Want to see a system infested to the core by corruption? Step into a Regional Transport Office (RTO).
The nexus between corrupt staffers at the RTO and agents working outside the office has made the process of obtaining a driver’s licence, or any other vehicle-related document, a tedious and costly affair.
“When I went to the RTO for a driver’s licence, a few agents approached me and assured that I could get a licence without difficulty, provided I paid more,” said Kunal Shroff, a collegian.
Often, the situation is worse with staff refusing to co-operate until papers are moved through agents. Some agents have set up numbered tables and chairs at the entrance of RTOs, and charge anywhere between Rs500 to Rs 3,000, depending on the nature of the work.
Senior RTO officials acknowledge the problem but complain that the staff-agent lobby is very strong and those who oppose it are threatened.
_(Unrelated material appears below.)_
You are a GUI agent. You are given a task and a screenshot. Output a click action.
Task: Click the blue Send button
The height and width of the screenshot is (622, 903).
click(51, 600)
Earlier this year, an employee with the Andheri RTO had to be hospitalised after he was beaten up for opposing this lobby.
Is there no hope, then, for upright applicants? “We do give priority to a person who has applied without help from middlemen or driving schools,” said a senior RTO official, in defence.
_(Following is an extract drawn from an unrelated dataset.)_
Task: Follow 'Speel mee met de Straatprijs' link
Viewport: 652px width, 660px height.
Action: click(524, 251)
Motor driving schools are another hindrance. These schools charge hefty fees—anywhere between Rs 3,000 to Rs 5,000—and assure learners of a driver’s licence. It is alleged that applicants coming through driving schools are given licences easily.
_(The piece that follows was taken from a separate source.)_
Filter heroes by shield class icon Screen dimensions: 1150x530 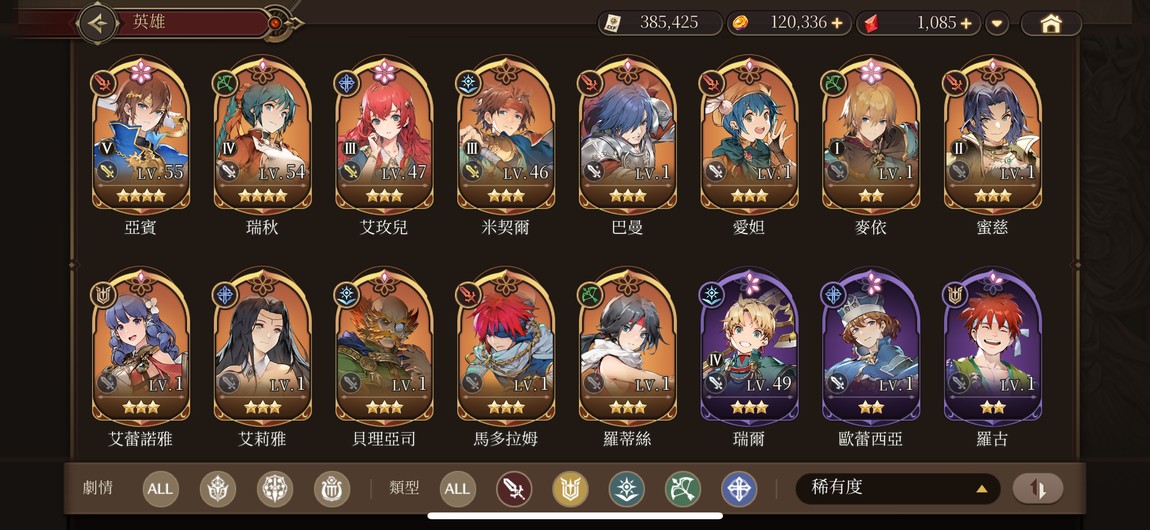point(571,489)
“Our men are present along with the RTO officer during driving tests. We ensure our students don’t fail,” said a representative from a suburban driving school.
Though RTO officials claim that licences are sent by post— and not through middlemen— people have a different story to tell. “Even after 40 days, I didn’t receive my driver’s licence by post. The driving school that was supposed to renew my licence demanded Rs 500 for getting it,” said U Kumar.
Those who tried to get their vehicles registered on their own have similar stories to tell. Car dealers often charge more than double the actual fees for getting the vehicle registered on behalf of the owner, claiming they can get it done ‘faster’.
In 2009-10, corruption in the RTOs hit the headlines after it was discovered that over 700 superbikes were registered illegally, resulting in a loss of Rs 100 crore.